Expression Interrupted

Türkiye’de ifade özgürlüğüne yönelik baskının öncelikli hedefi gazeteciler ve akademisyenler. Yüzlerce gazeteci ve akademisyen hakkında soruşturma açıldı, birçoğu tutuklandı. Bu site ifade özgürlüğünü kullandığı için soruşturma ve kovuşturmaya uğrayanlar hakkındaki yasal süreci takip etmektedir.

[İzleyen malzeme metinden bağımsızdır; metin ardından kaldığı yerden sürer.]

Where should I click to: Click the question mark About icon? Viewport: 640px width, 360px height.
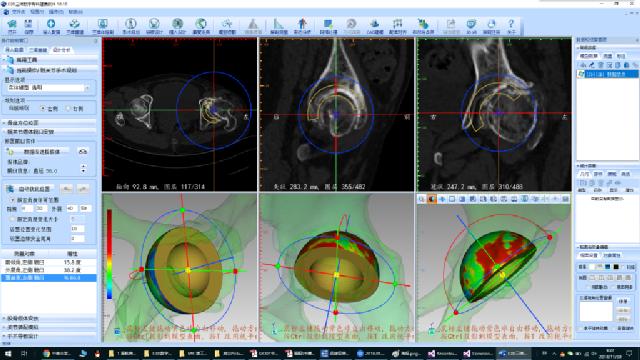pos(511,26)
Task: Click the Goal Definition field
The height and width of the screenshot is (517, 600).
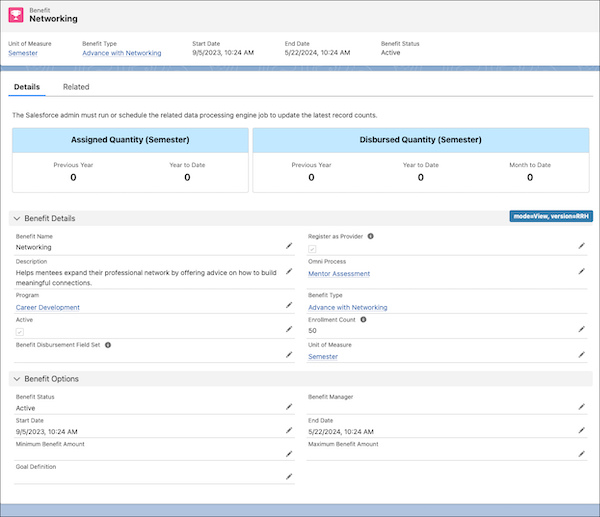Action: [150, 477]
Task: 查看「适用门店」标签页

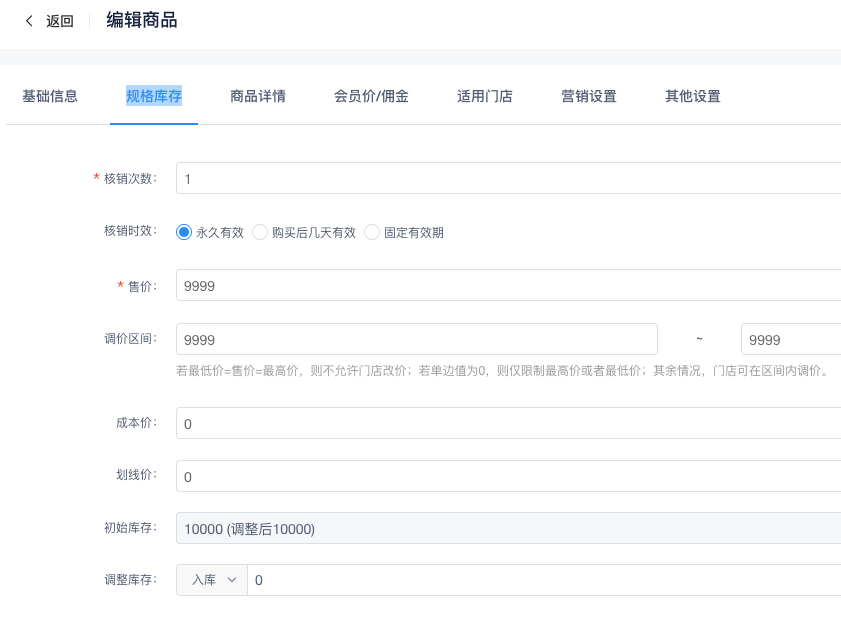Action: click(x=484, y=96)
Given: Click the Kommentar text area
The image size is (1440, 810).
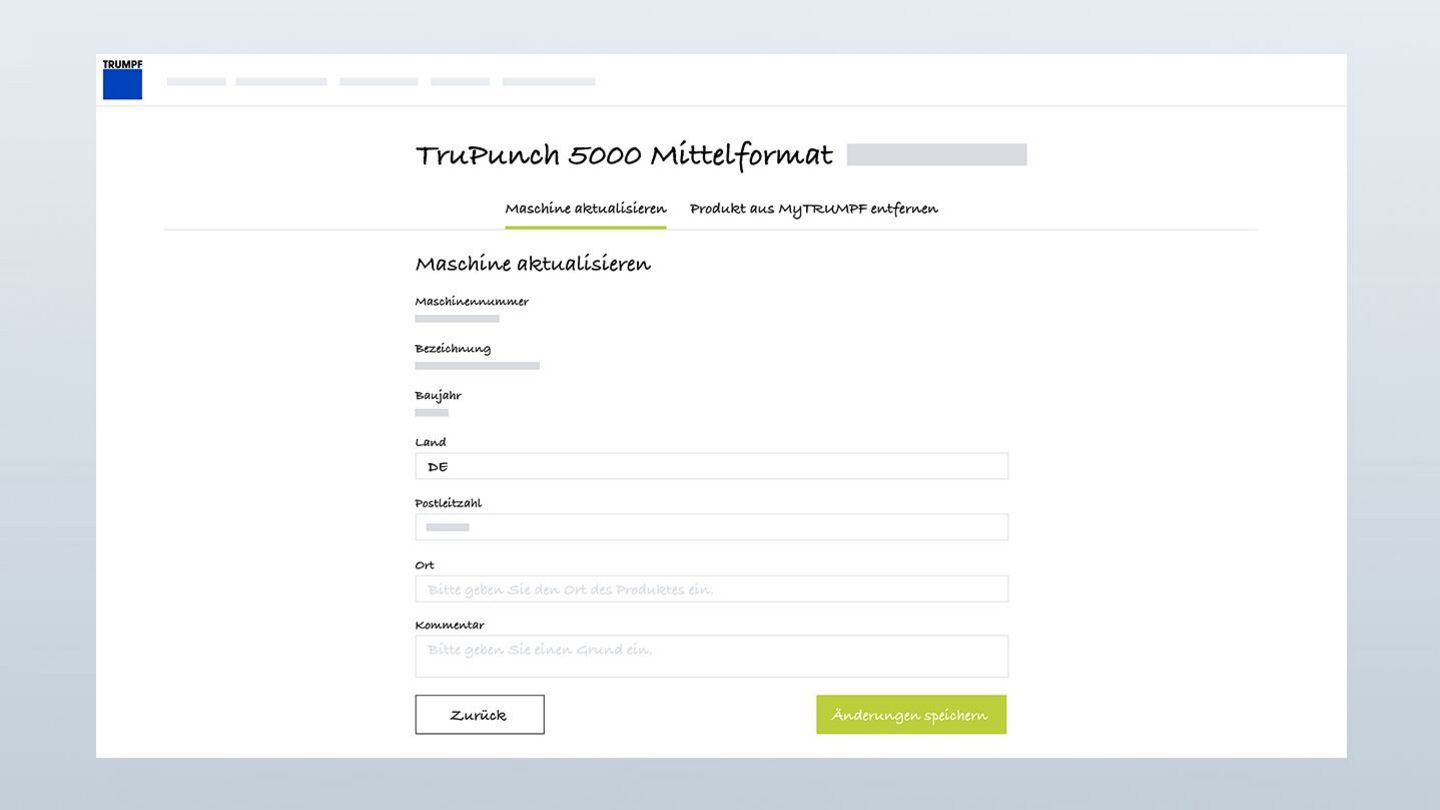Looking at the screenshot, I should coord(711,655).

Gazeteci Ayşegül Doğan’a 6 yıl 3 ay hapis cezası

Gazeteci Ayşegül Doğan’a 6 yıl 3 ay hapis cezası

Doğan’a “örgüt üyeliği” suçlamasıyla 6 yıl 3 ay hapis cezası verildi. Av. M. Emin Aktar, DTK davalarıyla bir dönemin tarihten silinmeye çalışıldığını söyledi

 

ÖZKAN KÜÇÜK, DİYARBAKIR

 

Kapatılan İMC TV’nin Program Koordinatörü Ayşegül Doğan'ın “silahlı örgüt kurmak veya yönetmek” suçlamasıyla yargılandığı davanın 7 Aralık 2020 tarihinde Diyarbakır 9. Ağır Ceza Mahkemesi’nde görülen karar duruşmasında Doğan’a 6 yıl 3 ay hapis cezası verildi.

 

P24 tarafından izlenen sekizinci duruşmaya Ayşegül Doğan mazeret sunarak katılmadı. Doğan’ın avukatları Ahmet Özmen, M. Emin Aktar ve Emel Ataktürk Sevimli duruşmada hazır bulundular.

 

Doğan'ın mazeretini sağlık raporu olmaması nedeniyle kabul etmeyen mahkeme heyeti, Doğan'ın duruşmaya katılmayışını aleyhte değerlendirmeyeceklerini belirterek duruşmayı sürdürdü.

 

Av. Ataktürk Sevimli, Doğan hakkındaki DTK Daimi Meclis Üyeliği iddiasına ilişkin, müvekkilinin fiilen çalışmalara katılmadığını, gıyabında üye yapılıp gıyabında çıkarıldığını, başka bir dosya kapsamındaki dinlemelerde de Doğan'ın bu konuda kendi bilgisi dışında üye yapıldığını söylediği ve çıkarılmasını istediğinin açık olarak anlaşıldığını aktardı.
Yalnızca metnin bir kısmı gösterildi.